Note that $\sum_{cyc} x^3 = \sum_{cyc} y^3 = \sum_{cyc} z^3$. Therefore, that part cancels to leave the equivalent $$ \sum_{cyc} (3x^2y+3xy^2+x^2z+y^2z+2xyz) \leq \sum_{cyc} (z^3+3yz^2+3xz^2+3xyz) $$

Now notice that there's a $2xyz$ on the left and $3xyz$ on the right. Resolving that:$$ \sum_{cyc} (3x^2y+3xy^2+x^2z+y^2z) \leq \sum_{cyc} (z^3+3yz^2+3xz^2+xyz) $$

Now observe, that $\sum_{cyc} x^2y = \sum_{cyc} z^2 x$, and observe that $\sum_{cyc} xy^2 = \sum_{cyc} yz^2$ (write this down if it's uncomfortable initially!). Thus, we are reduced to : $$ \boxed{\sum_{cyc} (x^2z+xz^2) \leq \sum_{cyc}{(z^3+3xyz)}} $$

This boxed inequality is true and well-known, see the $t=1$ special case here. It's the most typical application of the Schur inequality for three variables.
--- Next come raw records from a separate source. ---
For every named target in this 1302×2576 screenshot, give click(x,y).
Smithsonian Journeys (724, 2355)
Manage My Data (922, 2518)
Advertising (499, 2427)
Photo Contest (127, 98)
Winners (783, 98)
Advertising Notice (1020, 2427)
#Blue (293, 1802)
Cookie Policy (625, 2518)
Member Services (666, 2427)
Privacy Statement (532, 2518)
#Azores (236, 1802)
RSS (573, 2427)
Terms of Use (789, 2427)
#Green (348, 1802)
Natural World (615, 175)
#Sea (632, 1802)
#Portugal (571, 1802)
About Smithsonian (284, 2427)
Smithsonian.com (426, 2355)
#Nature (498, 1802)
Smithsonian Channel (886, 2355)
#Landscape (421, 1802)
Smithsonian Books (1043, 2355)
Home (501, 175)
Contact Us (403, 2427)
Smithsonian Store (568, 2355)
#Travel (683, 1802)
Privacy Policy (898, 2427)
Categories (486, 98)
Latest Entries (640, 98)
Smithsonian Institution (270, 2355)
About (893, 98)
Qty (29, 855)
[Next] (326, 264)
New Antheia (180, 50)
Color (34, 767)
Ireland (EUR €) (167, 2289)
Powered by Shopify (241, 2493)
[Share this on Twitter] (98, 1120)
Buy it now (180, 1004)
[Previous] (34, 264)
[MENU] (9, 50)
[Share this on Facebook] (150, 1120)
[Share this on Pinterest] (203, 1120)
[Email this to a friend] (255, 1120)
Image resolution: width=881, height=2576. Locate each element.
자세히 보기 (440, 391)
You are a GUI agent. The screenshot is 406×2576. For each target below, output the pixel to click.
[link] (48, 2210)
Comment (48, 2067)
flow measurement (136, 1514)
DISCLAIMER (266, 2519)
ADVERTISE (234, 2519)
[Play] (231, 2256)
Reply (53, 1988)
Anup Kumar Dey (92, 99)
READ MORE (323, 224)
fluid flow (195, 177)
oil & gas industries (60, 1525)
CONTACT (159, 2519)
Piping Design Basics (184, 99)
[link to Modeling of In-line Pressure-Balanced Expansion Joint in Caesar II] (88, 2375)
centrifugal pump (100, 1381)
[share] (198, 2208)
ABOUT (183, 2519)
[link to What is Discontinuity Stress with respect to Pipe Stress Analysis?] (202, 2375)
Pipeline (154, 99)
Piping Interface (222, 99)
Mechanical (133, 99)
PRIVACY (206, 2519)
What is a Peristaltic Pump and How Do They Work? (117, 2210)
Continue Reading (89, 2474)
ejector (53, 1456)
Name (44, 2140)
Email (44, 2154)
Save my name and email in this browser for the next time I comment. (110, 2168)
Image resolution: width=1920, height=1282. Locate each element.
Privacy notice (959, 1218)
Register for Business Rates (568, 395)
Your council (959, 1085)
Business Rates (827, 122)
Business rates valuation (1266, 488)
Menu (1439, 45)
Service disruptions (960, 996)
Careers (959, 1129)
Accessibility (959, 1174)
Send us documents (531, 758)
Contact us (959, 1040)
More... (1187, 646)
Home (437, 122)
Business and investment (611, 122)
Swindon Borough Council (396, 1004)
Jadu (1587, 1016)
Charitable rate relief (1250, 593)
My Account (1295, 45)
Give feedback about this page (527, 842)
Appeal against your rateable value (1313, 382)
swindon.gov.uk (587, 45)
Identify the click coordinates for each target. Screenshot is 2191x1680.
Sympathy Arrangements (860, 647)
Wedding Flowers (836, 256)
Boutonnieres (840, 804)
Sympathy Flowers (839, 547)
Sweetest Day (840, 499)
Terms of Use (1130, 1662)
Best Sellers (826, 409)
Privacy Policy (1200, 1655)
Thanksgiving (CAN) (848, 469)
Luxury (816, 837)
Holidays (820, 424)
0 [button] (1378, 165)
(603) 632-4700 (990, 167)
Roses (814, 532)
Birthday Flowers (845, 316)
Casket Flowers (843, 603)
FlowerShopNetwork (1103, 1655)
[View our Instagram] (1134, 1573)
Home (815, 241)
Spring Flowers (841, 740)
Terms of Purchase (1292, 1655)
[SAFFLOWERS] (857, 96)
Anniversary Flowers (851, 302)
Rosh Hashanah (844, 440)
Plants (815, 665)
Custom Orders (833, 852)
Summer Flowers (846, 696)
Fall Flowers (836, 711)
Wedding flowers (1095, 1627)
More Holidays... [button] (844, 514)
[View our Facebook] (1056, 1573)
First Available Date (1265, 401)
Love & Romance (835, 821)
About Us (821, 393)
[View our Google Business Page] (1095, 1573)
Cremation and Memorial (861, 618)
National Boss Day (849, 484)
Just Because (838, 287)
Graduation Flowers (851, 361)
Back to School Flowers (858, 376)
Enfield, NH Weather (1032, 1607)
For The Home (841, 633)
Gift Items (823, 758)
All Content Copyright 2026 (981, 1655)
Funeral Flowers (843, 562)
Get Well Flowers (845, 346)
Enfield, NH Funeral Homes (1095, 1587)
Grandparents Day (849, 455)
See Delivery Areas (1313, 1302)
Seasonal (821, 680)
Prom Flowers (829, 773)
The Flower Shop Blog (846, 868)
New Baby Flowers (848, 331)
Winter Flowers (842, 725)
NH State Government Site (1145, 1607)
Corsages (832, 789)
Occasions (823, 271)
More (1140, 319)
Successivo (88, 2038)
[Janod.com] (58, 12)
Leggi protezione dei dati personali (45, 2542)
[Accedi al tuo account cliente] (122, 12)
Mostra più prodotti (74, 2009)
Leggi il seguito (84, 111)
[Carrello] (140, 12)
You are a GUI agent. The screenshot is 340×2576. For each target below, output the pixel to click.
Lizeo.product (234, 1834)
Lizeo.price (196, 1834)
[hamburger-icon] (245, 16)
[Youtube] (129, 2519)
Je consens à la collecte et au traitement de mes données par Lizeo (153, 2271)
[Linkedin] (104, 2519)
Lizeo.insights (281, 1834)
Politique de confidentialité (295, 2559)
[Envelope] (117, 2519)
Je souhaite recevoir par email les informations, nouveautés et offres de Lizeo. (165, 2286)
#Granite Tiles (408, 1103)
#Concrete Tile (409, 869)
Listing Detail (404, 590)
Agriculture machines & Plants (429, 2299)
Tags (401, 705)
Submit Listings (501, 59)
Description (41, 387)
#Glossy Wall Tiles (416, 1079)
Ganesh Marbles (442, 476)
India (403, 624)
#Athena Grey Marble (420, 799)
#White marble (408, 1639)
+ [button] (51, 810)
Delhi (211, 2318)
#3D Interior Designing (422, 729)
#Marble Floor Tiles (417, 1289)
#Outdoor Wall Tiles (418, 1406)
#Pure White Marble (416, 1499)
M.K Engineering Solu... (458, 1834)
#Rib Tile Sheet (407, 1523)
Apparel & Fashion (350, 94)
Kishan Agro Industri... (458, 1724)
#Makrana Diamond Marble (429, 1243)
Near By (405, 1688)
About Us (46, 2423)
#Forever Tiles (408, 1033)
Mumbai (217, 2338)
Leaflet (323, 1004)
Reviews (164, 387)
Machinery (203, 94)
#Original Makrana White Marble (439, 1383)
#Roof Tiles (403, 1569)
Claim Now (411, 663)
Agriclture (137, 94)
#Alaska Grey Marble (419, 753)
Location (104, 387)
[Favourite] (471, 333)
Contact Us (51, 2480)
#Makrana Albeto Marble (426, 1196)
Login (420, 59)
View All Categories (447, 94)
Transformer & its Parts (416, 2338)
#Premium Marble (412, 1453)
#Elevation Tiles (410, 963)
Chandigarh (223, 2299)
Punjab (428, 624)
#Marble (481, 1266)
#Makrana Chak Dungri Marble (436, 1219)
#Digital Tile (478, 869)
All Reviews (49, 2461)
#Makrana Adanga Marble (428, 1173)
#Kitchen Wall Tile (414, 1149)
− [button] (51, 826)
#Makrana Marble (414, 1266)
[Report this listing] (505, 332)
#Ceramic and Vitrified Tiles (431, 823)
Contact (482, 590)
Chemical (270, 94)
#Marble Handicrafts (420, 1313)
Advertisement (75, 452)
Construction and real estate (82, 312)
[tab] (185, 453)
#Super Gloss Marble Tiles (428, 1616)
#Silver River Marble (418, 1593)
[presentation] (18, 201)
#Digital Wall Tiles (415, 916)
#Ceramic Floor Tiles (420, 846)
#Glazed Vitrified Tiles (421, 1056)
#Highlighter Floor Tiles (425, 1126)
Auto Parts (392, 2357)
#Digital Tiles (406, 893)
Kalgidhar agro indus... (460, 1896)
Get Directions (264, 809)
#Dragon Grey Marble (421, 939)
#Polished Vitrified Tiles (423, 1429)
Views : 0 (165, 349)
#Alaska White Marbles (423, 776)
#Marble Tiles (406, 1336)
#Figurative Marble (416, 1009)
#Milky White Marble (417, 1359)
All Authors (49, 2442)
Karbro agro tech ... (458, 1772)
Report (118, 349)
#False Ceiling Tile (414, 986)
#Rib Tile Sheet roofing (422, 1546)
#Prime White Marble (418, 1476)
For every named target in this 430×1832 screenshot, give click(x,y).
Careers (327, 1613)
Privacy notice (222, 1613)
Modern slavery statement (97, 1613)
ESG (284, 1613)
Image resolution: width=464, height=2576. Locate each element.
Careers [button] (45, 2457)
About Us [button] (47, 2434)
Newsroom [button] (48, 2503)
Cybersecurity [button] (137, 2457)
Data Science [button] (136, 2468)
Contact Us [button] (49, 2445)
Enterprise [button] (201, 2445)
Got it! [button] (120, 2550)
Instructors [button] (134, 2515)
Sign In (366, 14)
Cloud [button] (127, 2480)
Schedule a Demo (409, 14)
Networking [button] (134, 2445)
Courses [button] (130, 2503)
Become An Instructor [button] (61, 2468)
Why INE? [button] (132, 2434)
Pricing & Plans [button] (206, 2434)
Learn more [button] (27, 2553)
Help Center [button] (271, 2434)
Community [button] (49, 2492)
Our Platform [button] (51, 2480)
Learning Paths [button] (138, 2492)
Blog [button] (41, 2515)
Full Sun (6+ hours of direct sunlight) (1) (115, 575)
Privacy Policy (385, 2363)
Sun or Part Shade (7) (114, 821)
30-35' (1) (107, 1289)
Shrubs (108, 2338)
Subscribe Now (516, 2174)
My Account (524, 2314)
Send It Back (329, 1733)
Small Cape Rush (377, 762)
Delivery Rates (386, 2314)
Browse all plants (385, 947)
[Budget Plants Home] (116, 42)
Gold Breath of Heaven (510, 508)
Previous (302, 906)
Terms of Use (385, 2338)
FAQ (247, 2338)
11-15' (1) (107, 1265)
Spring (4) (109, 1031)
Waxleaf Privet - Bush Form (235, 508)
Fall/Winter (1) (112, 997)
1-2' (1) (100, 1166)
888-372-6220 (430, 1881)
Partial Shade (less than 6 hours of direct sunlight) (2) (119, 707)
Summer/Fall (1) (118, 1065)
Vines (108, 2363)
Having worked through the substitutions and manipulations in reversible fashion, we conclude that the original inequality is true as well. Furthermore, the equality case for the Schur-inequality is attained when $x=y=z$ (or some of them are zero,which is ruled out but can be thought of as a triangle becoming exceedingly obtuse and closing in on a straight line) which would correspond to an equilateral triangle.

I hope someone can finish the whole problem from here.